If you’re a little wary of putting strawberries in your fruit salad right now then you’re definitely not alone.

With a spate of needles being discovered in our favourite little fruit around Australia in the last week, it’s likely that strawberries are not your shopping list today.

Like other food scares of our recent past, public hysteria usually follows with fear settling in for a fair while. Scared of illness, or in this case, injury, consumption of strawberries has halted, and will likely return when the perpetrators are caught and consumer confidence grows again.

This heightening of fear will take some time to die down; it might be days, weeks, months or depending on who you are, years. I know some people who are still not looking at frozen berries the same way.

But the human response to these sorts of incidents is always interesting, and of course understandable. With a brain that is quick to protect us, it often takes an all-or-nothing approach to keeping us safe. Instead of cutting up the strawberries we have and just checking them, we avoid them like the plague. On writing this, I believe that 10 strawberries have been found to have been tampered with nationally, whilst millions (of likely perfectly fine ones) have been dumped and destroyed. An industry has been shattered.

No, you don’t want to bite into a needle whilst enjoying a piece of fruit. But whenever we are presented with information that threatens us, either physically or mentally, our emotions turn to fear (sense turns off) and we tend to ‘overprotect’. We do it not only with contaminated fruit, but plane crashes, volcanos and terror plots. Our behaviour goes into survival mode and we operate from a place of fear.

But unbeknownst to us, fear plays a huge role in our lives, in fact, it operates it a lot of the time. They can be conscious, like our needle-in-a-strawberry fear, but most of our fears remain largely unconscious, and can fuel a range of emotional conflicts with ourselves and those around us as well as create dilemmas in our life.

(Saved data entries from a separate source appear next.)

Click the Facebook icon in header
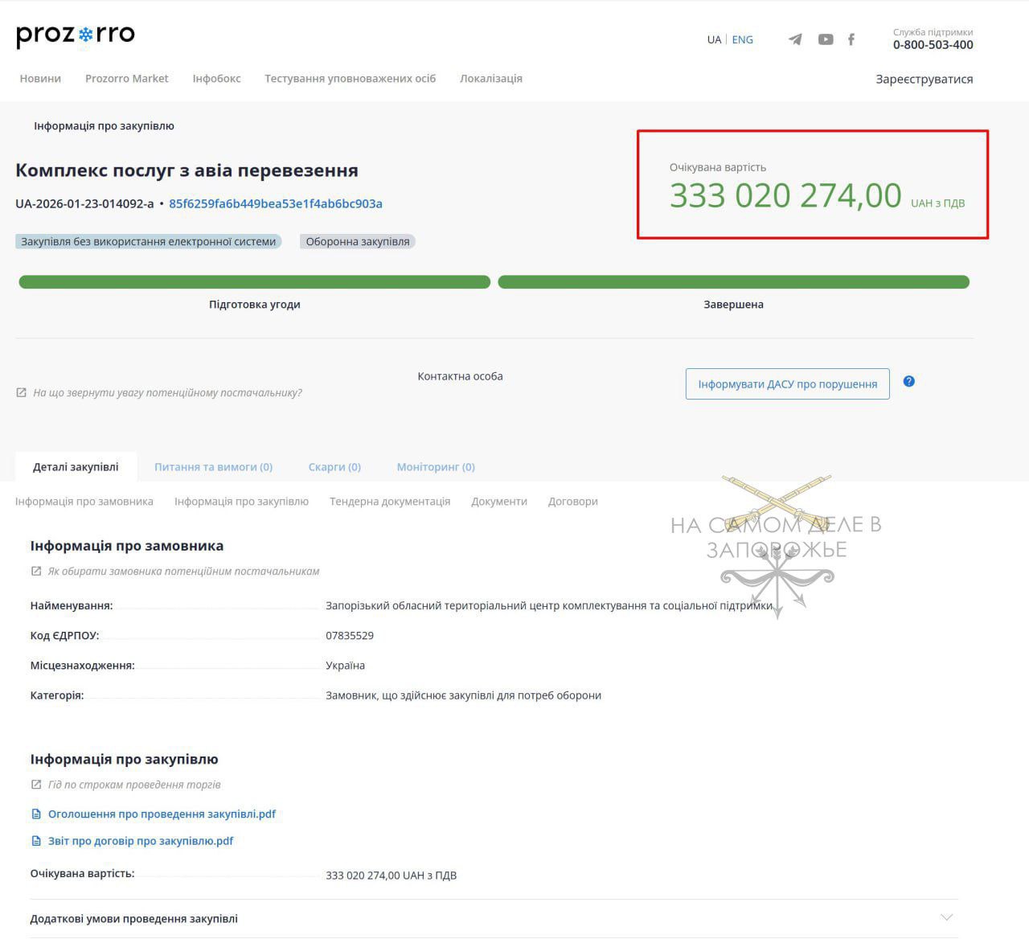Image resolution: width=1029 pixels, height=939 pixels. (x=851, y=39)
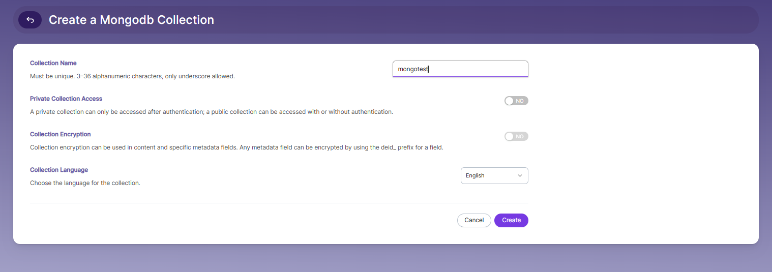This screenshot has height=272, width=772.
Task: Open the Collection Language dropdown
Action: tap(494, 175)
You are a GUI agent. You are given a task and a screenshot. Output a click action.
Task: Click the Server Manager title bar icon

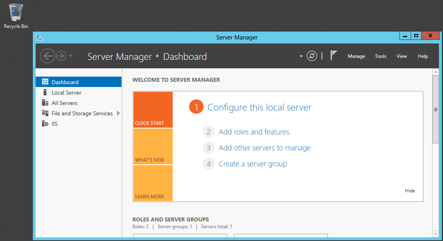(x=39, y=38)
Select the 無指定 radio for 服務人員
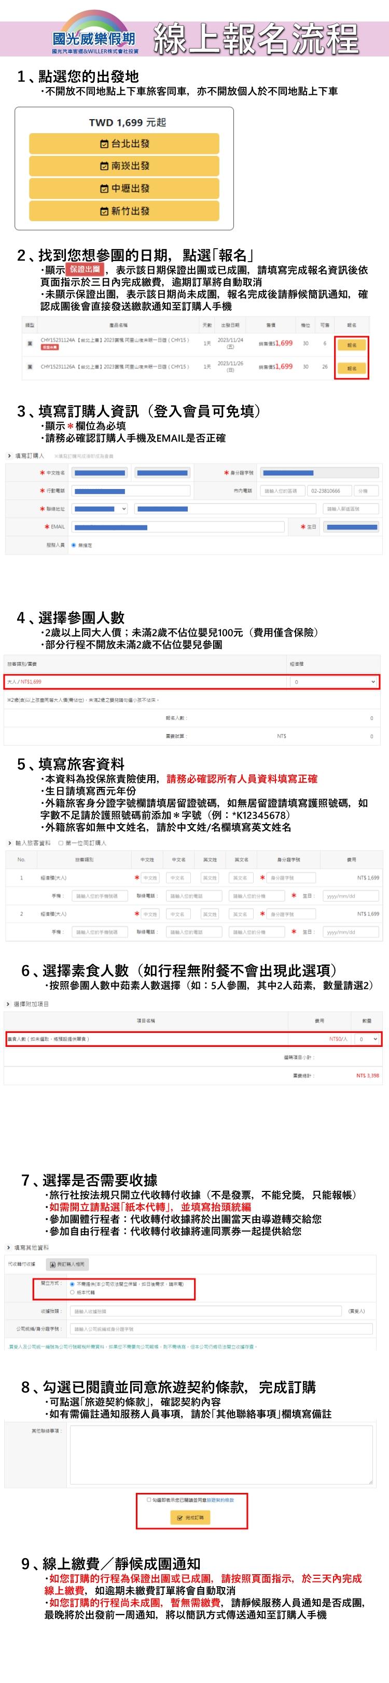389x1683 pixels. click(x=74, y=544)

Fear can make us avoid all sorts of things. From what we have learned growing up, as well as our own life experience we come to fear illness, fear rejection, fear judgement and fear authority. These are all uncomfortable states to be in, but in avoiding them at all costs, intentionally or not, can lead to anxiety, stop us from having fun, reaching our potential and many times, kill our dreams.

Yes fear keeps us safe and cosy in our comfort zones, but often after a few years in the same mindset, they don’t feel so comfortable anymore. In fact, they become rather uncomfortable, with sometimes regret and resentment kicking in.

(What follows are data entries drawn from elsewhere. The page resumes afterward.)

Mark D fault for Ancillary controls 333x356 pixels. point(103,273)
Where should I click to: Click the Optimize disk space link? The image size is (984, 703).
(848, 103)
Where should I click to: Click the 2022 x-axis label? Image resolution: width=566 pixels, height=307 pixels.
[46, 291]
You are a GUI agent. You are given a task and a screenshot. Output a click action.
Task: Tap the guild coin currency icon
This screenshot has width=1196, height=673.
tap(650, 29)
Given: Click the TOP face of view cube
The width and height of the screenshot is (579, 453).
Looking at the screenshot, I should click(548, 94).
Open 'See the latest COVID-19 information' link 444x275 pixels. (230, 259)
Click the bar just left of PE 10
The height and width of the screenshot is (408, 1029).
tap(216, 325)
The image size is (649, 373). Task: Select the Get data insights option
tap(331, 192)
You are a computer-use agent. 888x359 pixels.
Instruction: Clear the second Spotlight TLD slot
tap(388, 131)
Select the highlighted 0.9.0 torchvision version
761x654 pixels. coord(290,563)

Fear changes our behaviour. It stops us not only from being harmed in the now, but it can keep us holding on to that emotion for use in the future.

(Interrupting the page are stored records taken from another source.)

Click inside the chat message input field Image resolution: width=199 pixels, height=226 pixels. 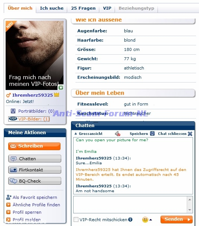coord(130,204)
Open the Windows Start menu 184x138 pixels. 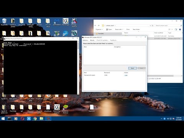pos(3,119)
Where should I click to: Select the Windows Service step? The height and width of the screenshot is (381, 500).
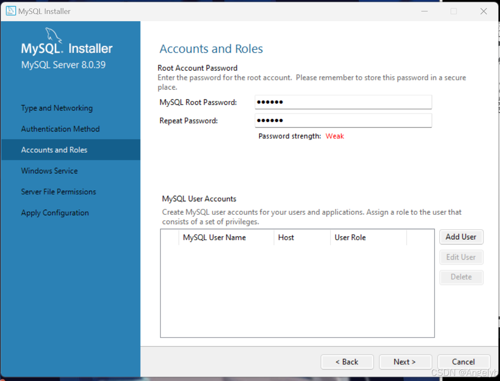49,170
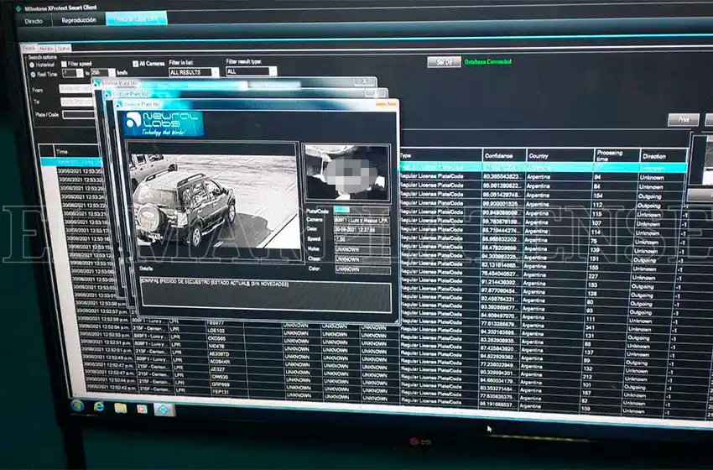This screenshot has height=470, width=713.
Task: Click the Print button
Action: pos(682,120)
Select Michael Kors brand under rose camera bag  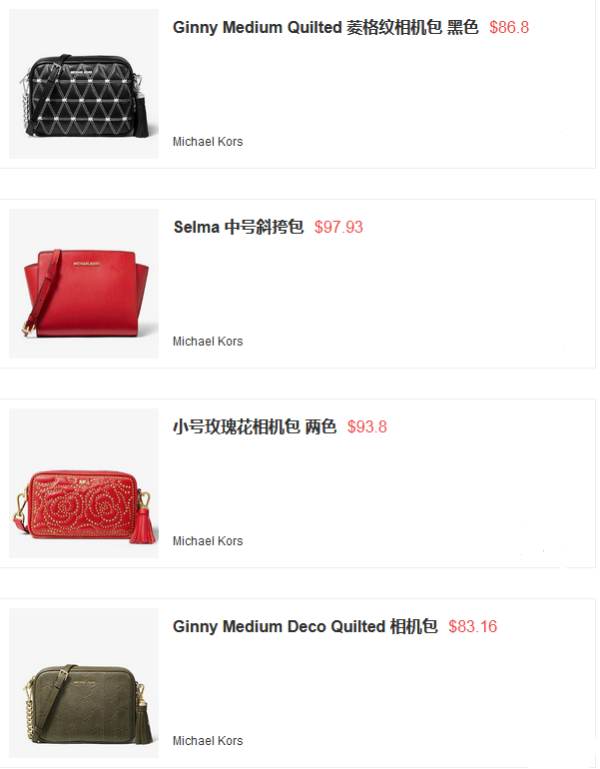coord(208,541)
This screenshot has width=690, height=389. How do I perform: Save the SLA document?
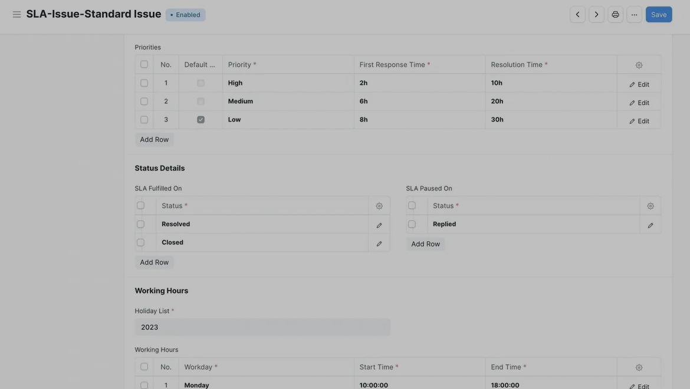click(x=658, y=15)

When it need not be there all the time.

All of our survival mechanisms keep us well protected, safe and comfortable, but sometimes this isn’t how we best operate.

So what should we do if we notice a little too much fear taking over in our lives?

Imagine if you missed out on the something that you truly want to do. Have a think about how you feel later on in life when you look back on not jumping into your idea, or taking the risk. If this doesn’t sound too good, then perhaps thinking of ways to jump into the fear is the best thing for you to do.

If you know you want do something, but fear is getting in the way, then ask yourself why you want to do it. Once you have explored the why behind what you want, it becomes meaningful, and may push you out of ambivalence.

Not all fear are really worth fearing. Not all strawberries need to be feared.

Sometimes you have to cut up the strawberry into tiny pieces, until you feel more comfortable. Sometimes you just have to take a few bites until you feel safe and other time times you just need to shove the whole thing in your mouth.

They always taste better that way anyway.